Requirement
Rewrite the data below with every "GUI agent" swapped for "screen assistant" and nothing else changed.

----------------

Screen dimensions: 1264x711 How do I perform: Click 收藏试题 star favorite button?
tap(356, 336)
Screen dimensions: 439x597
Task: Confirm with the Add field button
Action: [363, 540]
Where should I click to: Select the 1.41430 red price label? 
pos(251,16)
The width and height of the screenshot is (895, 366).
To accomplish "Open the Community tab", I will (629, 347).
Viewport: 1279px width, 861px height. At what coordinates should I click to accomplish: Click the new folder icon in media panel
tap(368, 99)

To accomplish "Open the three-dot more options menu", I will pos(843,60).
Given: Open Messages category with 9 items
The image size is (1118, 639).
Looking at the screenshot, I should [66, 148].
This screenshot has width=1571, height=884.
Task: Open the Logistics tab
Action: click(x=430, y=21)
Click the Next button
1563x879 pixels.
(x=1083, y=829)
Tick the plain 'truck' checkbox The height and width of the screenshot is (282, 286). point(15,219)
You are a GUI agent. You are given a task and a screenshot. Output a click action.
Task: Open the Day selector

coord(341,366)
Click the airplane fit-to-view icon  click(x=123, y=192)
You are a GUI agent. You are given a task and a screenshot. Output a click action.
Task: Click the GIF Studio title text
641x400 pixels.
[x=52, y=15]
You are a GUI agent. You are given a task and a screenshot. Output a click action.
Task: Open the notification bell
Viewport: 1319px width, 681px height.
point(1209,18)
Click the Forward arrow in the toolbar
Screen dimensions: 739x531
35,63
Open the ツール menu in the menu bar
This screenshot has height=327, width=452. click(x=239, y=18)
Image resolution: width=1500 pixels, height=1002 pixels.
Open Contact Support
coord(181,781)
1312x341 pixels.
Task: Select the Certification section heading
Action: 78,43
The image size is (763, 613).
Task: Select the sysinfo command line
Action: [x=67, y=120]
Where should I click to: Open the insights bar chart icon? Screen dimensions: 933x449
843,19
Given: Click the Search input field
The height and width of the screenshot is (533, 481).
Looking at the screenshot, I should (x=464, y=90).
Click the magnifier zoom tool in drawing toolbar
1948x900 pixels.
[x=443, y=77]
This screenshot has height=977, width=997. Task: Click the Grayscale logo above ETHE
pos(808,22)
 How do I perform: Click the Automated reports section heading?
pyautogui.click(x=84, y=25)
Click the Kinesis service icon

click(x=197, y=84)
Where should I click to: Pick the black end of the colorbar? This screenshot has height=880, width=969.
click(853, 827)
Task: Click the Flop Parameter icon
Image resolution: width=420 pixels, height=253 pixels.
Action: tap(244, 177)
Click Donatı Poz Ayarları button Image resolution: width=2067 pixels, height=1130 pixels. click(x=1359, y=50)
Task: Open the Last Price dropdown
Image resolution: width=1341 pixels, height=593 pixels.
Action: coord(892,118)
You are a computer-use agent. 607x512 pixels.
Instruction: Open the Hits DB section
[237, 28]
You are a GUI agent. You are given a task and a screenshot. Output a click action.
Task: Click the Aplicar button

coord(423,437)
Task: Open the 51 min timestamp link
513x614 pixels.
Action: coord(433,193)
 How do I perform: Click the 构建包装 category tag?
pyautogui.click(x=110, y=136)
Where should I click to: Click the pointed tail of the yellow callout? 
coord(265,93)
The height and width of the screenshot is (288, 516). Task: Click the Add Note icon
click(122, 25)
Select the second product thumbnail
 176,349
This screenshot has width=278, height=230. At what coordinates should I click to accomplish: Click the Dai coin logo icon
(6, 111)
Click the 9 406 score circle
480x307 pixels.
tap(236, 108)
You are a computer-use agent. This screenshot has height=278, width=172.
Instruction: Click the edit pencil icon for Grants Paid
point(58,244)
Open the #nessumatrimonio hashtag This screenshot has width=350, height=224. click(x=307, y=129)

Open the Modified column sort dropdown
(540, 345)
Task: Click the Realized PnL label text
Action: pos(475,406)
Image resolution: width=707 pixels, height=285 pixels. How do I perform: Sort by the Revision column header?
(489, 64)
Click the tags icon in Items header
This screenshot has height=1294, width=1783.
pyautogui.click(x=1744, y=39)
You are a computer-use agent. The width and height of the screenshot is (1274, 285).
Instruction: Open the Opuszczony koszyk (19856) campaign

----------------

Result for this exercise
Screen dimensions: 1264x711 How do I perform: Click 收藏试题 star favorite button?
tap(356, 336)
Screen dimensions: 439x597
Task: Confirm with the Add field button
Action: [363, 540]
Where should I click to: Select the 1.41430 red price label? 
pos(251,16)
The width and height of the screenshot is (895, 366).
To accomplish "Open the Community tab", I will (629, 347).
Viewport: 1279px width, 861px height. At what coordinates should I click to accomplish: Click the new folder icon in media panel
tap(368, 99)

To accomplish "Open the three-dot more options menu", I will pos(843,60).
Given: Open Messages category with 9 items
The image size is (1118, 639).
Looking at the screenshot, I should [66, 148].
This screenshot has width=1571, height=884.
Task: Open the Logistics tab
Action: click(x=430, y=21)
Click the Next button
1563x879 pixels.
(x=1083, y=829)
Tick the plain 'truck' checkbox The height and width of the screenshot is (282, 286). point(15,219)
You are a screen assistant. You are given a task and a screenshot. Output a click action.
Task: Open the Day selector

coord(341,366)
Click the airplane fit-to-view icon  click(x=123, y=192)
You are a screen assistant. You are given a task and a screenshot. Output a click action.
Task: Click the GIF Studio title text
641x400 pixels.
[x=52, y=15]
You are a screen assistant. You are given a task and a screenshot. Output a click action.
Task: Open the notification bell
Viewport: 1319px width, 681px height.
point(1209,18)
Click the Forward arrow in the toolbar
Screen dimensions: 739x531
35,63
Open the ツール menu in the menu bar
This screenshot has height=327, width=452. click(x=239, y=18)
Image resolution: width=1500 pixels, height=1002 pixels.
Open Contact Support
coord(181,781)
1312x341 pixels.
Task: Select the Certification section heading
Action: 78,43
The image size is (763, 613).
Task: Select the sysinfo command line
Action: [x=67, y=120]
Where should I click to: Open the insights bar chart icon? Screen dimensions: 933x449
843,19
Given: Click the Search input field
The height and width of the screenshot is (533, 481).
Looking at the screenshot, I should (x=464, y=90).
Click the magnifier zoom tool in drawing toolbar
1948x900 pixels.
[x=443, y=77]
This screenshot has height=977, width=997. Task: Click the Grayscale logo above ETHE
pos(808,22)
 How do I perform: Click the Automated reports section heading?
pyautogui.click(x=84, y=25)
Click the Kinesis service icon

click(x=197, y=84)
Where should I click to: Pick the black end of the colorbar? This screenshot has height=880, width=969.
click(853, 827)
Task: Click the Flop Parameter icon
Image resolution: width=420 pixels, height=253 pixels.
Action: tap(244, 177)
Click Donatı Poz Ayarları button Image resolution: width=2067 pixels, height=1130 pixels. click(x=1359, y=50)
Task: Open the Last Price dropdown
Image resolution: width=1341 pixels, height=593 pixels.
Action: coord(892,118)
You are a computer-use agent. 607x512 pixels.
Instruction: Open the Hits DB section
[237, 28]
You are a screen assistant. You are given a task and a screenshot. Output a click action.
Task: Click the Aplicar button

coord(423,437)
Task: Open the 51 min timestamp link
513x614 pixels.
Action: coord(433,193)
 How do I perform: Click the 构建包装 category tag?
pyautogui.click(x=110, y=136)
Where should I click to: Click the pointed tail of the yellow callout? 
coord(265,93)
The height and width of the screenshot is (288, 516). Task: Click the Add Note icon
click(122, 25)
Select the second product thumbnail
 176,349
This screenshot has width=278, height=230. At what coordinates should I click to accomplish: Click the Dai coin logo icon
(6, 111)
Click the 9 406 score circle
480x307 pixels.
tap(236, 108)
You are a computer-use agent. This screenshot has height=278, width=172.
Instruction: Click the edit pencil icon for Grants Paid
point(58,244)
Open the #nessumatrimonio hashtag This screenshot has width=350, height=224. click(x=307, y=129)

Open the Modified column sort dropdown
(540, 345)
Task: Click the Realized PnL label text
Action: pos(475,406)
Image resolution: width=707 pixels, height=285 pixels. How do I perform: Sort by the Revision column header?
(489, 64)
Click the tags icon in Items header
This screenshot has height=1294, width=1783.
pyautogui.click(x=1744, y=39)
You are a computer-use agent. The width and height of the screenshot is (1274, 285).
Instruction: Open the Opuszczony koszyk (19856) campaign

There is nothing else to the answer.